# Penis or prolapse?



## xzombiex (Apr 22, 2012)

After Django ate tonight, he pooped as usual but this time I noticed what I thought was a penis come out during. I've never noticed it before, but then again I don't really stare at him while he's doing his business. It was back in within a few seconds, it was kind of like a "red rocket" that a dog has..sorry best way I can explain it. About the same coloring as it.. and kind of thick-ish.
I looked up a ton of different pictures and forum topics but since I didn't see it that well I can't tell. 
His humidity is fine, he poops on a regular basis, the substrate I use isn't harmful it's the carefresh stuff...

Unfortunately I have had trouble finding vets that would take him around here.. so if anyone at all could let me know what it sounds like that would be great! I wish I could've gotten a picture or something but it was literally out and in really quickly.


----------



## Bubblz Calhoun (Apr 22, 2012)

_Depending on how old and how big he is more than likely he was just flashing his goods. As he gets bigger, older and more mature you'll probably see it more often, but pics would help. 

Natsuki when he started flashing after I got him.





_


----------



## tommyboy (Apr 22, 2012)

How old is Django? And how big is he? I've never seen the "red rocket" on my very young male, but I do on my two larger males every time. I'm sure this is what you were seeing. I have also been unfortunate enough to experience a prolapse. It did not go right back in as you described. It took some time and work on my part to get the rectum to retract. 
I'm very confident that what you witnessed was just his manhood. If you were to watch him poop in the future (not that you would) you would probably get flashed every time!


----------



## xzombiex (Apr 22, 2012)

He is about 14 months and a little over 2ft.

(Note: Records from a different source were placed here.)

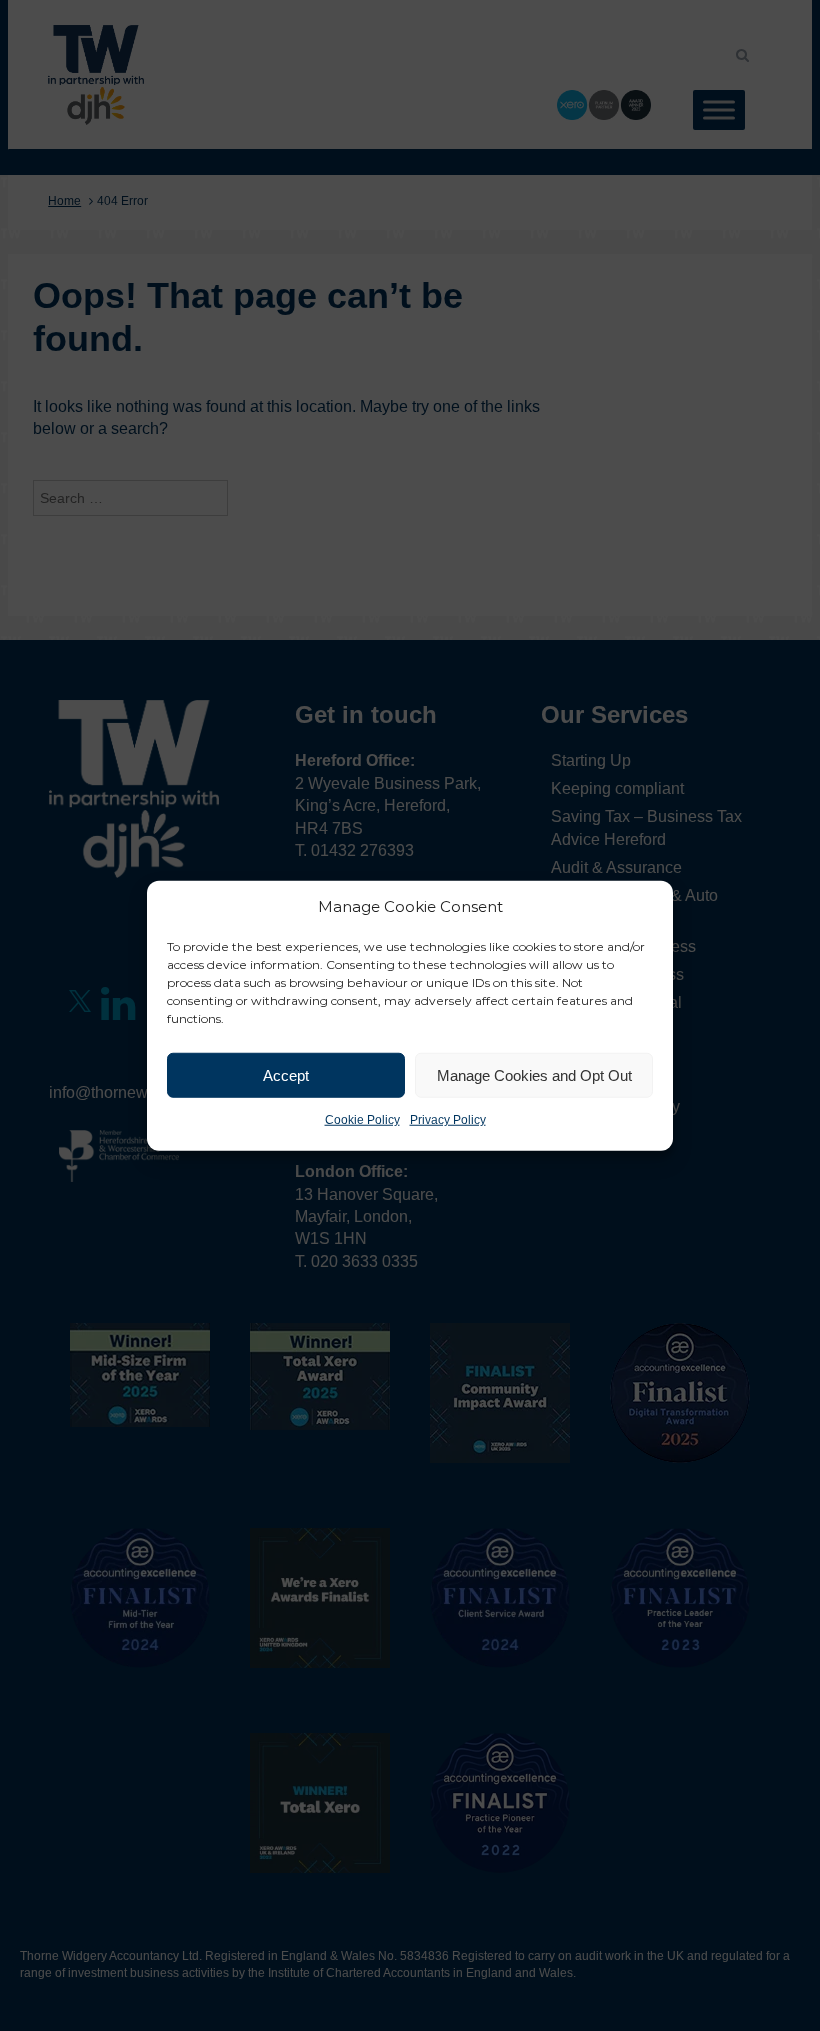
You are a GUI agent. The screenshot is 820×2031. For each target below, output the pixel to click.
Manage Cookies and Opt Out (534, 1074)
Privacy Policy (448, 1120)
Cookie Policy (362, 1120)
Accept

The picture is similar to what I saw, which makes me less worried. I am going to try to find a vet though just to be on the safe side. He's been to one twice before when I got him to make sure he was healthy, but she told me she didn't want to see him when he got bigger because they are "an aggressive species". He's still young, but has never shown an aggressive side at all lol. He's actually one of the tamest reptiles I've had, and with the most personality, don't know how she couldn't love him 

Thanks for the quick replies, I really appreciate it!


----------



## dragonmetalhead (Apr 22, 2012)

xzombiex said:


> He is about 14 months and a little over 2ft.
> 
> The picture is similar to what I saw, which makes me less worried. I am going to try to find a vet though just to be on the safe side. He's been to one twice before when I got him to make sure he was healthy, but she told me she didn't want to see him when he got bigger because they are "an aggressive species". He's still young, but has never shown an aggressive side at all lol. He's actually one of the tamest reptiles I've had, and with the most personality, don't know how she couldn't love him
> 
> Thanks for the quick replies, I really appreciate it!



Your vet said she didn't to see your tegu as a patient when it was older due to the risk of aggression?  That vet is probably far more likely to be bitten by one of her canine patients or clawed by sick kitty. If your vet doesn't like your animals, for whatever reason, it's time to get a new vet.


----------



## Bubblz Calhoun (Apr 22, 2012)

_At 14 mths and just over 2ft he's in that bracket where males start to sexually mature. Usually at a year old and or around the 3ft mark but some mature earlier or later than others.
I wouldn't worry about it for now, just watch him when he poops to make sure you're just seeing his hemipenes.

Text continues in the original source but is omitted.